(Consigne A)
D’après le texte sur la vie coloniale aux Antilles, quel nom portait le possesseur d’une habitation ?
(Consigne B)
Dites si chacune des affirmations suivantes concorde avec le texte sur la vie coloniale aux Antilles, en répondant par oui ou par non et en citant les mots décisifs du texte. (i) En France, les villages servant de centres agricoles rappellent le temps de la féodalité. (ii) L’autorité du maître sur l’habitation était moins absolue que celle du baron sur ses vassaux au moyen âge. (iii) La maison principale se situe plus bas que la sucrerie.
(Consigne C)
Donnez la suite du texte sur la vie coloniale aux Antilles, après sa dernière phrase.

(Bloc de texte)
☆ ☆ ☆ ☆ ☆ ☆ ☆

C’est dans les campagnes, loin des villes, qu’il faut aller chercher la vie coloniale, si l’on veut en saisir la physionomie vraiment originale. Un monde à part s’y révèle dès les premiers pas. En France, les nombreux villages qui servent de centres agricoles rappellent à l’esprit et le temps de la féodalité et l’obligation de se réunir en groupes pour se défendre pendant des siècles de barbarie. Il en fut autrement dans nos îles. La crainte des luttes intérieures ne tarda pas à disparaître avec les Caraïbes aborigènes, et, chaque colon pouvant librement s’établir et s’organiser sur le terrain qui lui était concédé, les rares villages qui se créèrent se virent en quelque sorte annulés d’avance. Presque en même temps l’esclavage vint donner une forme définitive à cette existence à la fois agricole et manufacturière. Bien que sur toute l’étendue de l’habitation (c’est le nom que l’on donnait à ces domaines, dont le possesseur s’appelait habitant) l’autorité du maître fût plus absolue que ne l’était au moyen âge celle du baron sur ses vassaux, ce n’était pas la féodalité, si hiérarchique au sein de ses désordres, mais plutôt une sorte d’autocratie patriarcale, dont nos sociétés européennes n’offraient aucun exemple, et qui, tantôt prônée avec excès, tantôt calomniée outre mesure, ne manquait pourtant ni de mérite propre ni d’une certaine grandeur. Un groupe de chaumières ou de cases à nègres éparpillées pêle-mêle entre des touffes de bananiers ; sur un plateau voisin, la maison principale ; plus bas, la sucrerie et les ateliers qui en dépendent ; tout autour, de vastes champs d’un vert pâle dominés par de puissantes montagnes chargées de forêts, tel est le tableau matériel de cette existence, tel est le coup d’œil général de la campagne de nos Antilles. Pénétrons dans une de ces habitations où s’élabore la fortune coloniale. L’hospitalité y est traditionnelle, et les révolutions ne changeront rien sous ce rapport.

☆ ☆ ☆ ☆ ☆ ☆ ☆

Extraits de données
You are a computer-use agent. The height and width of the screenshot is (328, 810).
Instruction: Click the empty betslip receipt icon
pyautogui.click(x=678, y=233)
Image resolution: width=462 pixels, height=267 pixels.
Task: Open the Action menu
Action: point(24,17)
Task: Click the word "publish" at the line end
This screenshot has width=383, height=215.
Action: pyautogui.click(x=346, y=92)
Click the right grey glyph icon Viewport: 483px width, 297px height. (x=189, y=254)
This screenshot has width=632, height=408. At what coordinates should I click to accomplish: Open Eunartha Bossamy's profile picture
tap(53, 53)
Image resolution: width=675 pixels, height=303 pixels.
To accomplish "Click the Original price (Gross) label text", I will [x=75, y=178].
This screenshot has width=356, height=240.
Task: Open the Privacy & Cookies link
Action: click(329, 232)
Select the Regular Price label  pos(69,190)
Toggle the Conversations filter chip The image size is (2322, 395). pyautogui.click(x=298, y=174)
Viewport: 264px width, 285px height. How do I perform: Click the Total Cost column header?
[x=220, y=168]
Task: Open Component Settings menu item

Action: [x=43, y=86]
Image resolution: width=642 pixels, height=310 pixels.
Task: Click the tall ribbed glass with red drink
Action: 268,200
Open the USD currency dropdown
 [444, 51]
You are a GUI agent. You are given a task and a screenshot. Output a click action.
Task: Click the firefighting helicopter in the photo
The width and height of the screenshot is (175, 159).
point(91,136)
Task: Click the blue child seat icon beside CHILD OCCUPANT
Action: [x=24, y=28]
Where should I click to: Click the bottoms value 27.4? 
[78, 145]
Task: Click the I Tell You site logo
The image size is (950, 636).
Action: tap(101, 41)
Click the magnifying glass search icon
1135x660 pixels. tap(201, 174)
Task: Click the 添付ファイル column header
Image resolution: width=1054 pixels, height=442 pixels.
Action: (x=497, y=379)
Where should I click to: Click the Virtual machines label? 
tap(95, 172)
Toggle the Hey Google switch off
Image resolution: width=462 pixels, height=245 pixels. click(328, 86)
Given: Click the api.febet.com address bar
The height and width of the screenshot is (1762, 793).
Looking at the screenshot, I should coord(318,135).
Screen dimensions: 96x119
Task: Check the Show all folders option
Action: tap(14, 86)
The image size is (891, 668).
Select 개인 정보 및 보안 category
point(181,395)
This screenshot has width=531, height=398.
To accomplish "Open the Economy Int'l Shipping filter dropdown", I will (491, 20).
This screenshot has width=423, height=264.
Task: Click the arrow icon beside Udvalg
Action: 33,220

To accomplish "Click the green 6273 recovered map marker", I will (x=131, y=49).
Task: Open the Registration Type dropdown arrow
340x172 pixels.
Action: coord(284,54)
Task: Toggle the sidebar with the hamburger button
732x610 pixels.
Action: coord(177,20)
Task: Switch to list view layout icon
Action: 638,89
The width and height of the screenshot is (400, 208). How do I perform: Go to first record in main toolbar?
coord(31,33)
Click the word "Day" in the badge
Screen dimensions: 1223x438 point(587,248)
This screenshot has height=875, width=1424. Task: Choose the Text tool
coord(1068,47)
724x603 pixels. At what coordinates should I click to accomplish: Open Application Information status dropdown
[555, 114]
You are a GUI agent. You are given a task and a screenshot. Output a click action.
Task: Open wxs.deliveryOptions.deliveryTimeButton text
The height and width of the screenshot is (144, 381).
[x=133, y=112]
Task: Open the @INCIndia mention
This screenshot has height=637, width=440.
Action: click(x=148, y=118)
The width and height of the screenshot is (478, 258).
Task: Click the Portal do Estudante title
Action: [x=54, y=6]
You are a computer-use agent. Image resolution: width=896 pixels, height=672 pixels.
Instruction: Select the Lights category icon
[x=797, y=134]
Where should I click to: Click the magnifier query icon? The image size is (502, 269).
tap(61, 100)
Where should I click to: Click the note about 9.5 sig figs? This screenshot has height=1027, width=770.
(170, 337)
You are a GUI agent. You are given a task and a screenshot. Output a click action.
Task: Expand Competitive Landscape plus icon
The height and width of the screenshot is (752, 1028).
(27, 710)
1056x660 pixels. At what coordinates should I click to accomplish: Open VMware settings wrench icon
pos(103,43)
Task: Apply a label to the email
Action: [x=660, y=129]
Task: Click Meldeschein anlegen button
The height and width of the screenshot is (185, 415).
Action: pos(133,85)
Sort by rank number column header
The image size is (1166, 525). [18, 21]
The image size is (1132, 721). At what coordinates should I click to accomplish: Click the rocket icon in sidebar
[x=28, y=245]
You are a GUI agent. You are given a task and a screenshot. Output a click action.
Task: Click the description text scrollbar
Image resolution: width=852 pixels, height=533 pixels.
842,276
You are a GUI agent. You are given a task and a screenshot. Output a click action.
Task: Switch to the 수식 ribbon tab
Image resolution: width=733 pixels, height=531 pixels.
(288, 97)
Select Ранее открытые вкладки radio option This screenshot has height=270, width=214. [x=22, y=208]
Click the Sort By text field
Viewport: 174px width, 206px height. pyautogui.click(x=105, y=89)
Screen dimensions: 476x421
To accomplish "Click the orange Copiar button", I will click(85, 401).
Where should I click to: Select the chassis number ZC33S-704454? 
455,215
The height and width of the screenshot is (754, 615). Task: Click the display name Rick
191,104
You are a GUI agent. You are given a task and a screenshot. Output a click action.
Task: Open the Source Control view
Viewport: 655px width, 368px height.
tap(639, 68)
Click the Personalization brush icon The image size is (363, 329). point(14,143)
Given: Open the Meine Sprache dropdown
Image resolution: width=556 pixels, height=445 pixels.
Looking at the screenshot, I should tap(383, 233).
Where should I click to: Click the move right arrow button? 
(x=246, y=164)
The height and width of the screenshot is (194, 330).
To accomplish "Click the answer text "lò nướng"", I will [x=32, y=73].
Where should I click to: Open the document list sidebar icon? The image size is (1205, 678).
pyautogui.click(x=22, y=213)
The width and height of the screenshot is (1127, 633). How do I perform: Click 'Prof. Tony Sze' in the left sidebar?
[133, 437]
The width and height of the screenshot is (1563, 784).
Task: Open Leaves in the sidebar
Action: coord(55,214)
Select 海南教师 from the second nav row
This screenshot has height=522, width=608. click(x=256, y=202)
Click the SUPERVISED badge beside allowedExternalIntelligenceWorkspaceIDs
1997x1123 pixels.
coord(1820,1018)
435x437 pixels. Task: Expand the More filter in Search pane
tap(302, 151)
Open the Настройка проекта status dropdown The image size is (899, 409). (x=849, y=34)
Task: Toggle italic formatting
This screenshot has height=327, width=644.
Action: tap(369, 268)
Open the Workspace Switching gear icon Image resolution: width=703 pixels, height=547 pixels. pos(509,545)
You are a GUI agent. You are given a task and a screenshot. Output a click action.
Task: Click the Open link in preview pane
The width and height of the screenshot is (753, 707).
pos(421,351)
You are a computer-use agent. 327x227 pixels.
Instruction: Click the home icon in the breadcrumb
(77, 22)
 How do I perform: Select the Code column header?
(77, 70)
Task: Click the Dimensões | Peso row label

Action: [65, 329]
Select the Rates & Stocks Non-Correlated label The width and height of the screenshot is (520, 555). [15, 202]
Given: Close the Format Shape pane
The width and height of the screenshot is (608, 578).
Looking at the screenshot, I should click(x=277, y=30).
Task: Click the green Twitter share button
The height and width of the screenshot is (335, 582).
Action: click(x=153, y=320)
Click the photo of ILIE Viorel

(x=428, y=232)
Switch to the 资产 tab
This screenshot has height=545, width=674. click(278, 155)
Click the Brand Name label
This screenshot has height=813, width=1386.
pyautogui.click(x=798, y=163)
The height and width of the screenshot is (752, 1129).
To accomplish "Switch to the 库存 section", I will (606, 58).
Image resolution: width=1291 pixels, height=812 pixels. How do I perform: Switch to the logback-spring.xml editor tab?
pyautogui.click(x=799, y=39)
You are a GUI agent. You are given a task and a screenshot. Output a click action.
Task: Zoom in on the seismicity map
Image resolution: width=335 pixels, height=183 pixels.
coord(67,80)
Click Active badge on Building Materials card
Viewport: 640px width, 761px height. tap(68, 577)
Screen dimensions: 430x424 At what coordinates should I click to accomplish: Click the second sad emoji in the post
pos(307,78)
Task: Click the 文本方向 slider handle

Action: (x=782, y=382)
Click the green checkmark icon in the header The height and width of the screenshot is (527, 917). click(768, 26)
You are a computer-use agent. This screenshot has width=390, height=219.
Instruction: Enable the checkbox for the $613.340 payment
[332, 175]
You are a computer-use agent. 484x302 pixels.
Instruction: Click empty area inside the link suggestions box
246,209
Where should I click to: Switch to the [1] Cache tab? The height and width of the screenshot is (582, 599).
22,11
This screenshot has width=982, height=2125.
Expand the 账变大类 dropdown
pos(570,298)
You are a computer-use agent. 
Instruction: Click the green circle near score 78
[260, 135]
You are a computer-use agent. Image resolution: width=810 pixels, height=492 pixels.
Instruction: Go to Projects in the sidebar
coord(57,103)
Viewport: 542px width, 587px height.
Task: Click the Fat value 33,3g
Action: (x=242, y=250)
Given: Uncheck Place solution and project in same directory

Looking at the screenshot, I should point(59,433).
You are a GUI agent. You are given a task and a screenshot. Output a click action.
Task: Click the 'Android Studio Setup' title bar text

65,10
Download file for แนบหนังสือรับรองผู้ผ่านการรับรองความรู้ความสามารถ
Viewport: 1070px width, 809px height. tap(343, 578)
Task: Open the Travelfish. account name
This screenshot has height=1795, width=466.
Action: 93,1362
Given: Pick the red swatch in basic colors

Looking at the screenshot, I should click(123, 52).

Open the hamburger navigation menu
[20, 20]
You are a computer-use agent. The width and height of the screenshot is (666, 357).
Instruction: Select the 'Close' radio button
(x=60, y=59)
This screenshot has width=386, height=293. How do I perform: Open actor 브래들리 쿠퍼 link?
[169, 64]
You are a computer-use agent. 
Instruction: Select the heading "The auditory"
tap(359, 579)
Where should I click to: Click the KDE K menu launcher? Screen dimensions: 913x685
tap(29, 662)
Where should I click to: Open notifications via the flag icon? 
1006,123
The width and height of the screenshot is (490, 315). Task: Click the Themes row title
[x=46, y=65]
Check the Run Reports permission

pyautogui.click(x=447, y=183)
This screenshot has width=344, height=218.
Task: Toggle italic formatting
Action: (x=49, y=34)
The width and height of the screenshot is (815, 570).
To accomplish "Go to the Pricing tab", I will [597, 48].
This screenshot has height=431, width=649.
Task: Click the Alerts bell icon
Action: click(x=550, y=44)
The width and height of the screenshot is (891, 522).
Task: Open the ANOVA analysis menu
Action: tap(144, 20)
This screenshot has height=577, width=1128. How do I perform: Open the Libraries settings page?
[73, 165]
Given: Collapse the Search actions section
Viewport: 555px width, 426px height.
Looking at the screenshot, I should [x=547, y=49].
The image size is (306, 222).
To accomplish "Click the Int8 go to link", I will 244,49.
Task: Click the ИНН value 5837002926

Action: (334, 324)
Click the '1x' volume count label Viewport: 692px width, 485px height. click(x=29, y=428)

☆ ☆ ☆ ☆ ☆ ☆ ☆

(Réponse rédigée A)
Il s’appelait habitant.

(Réponse rédigée B)
(i) Oui : « les nombreux villages qui servent de centres agricoles rappellent à l’esprit et le temps de la féodalité ».
(ii) Non : « l’autorité du maître fût plus absolue que ne l’était au moyen âge celle du baron sur ses vassaux ».
(iii) Non : « sur un plateau voisin, la maison principale ; plus bas, la sucrerie ».

(Réponse rédigée C)
Pour l’Européen habitué à voir l’agriculture, sinon dédaignée, du moins généralement abandonnée à des mains rustiques, ce sera une première surprise que de rencontrer un propriétaire scrupuleusement civilisé et d’une distinction, d’une urbanité de manières dont se préoccupent peu nos fermiers de la Beauce ou de la Brie. C’est que l’habitant est tout à la fois agriculteur, industriel et manufacturier.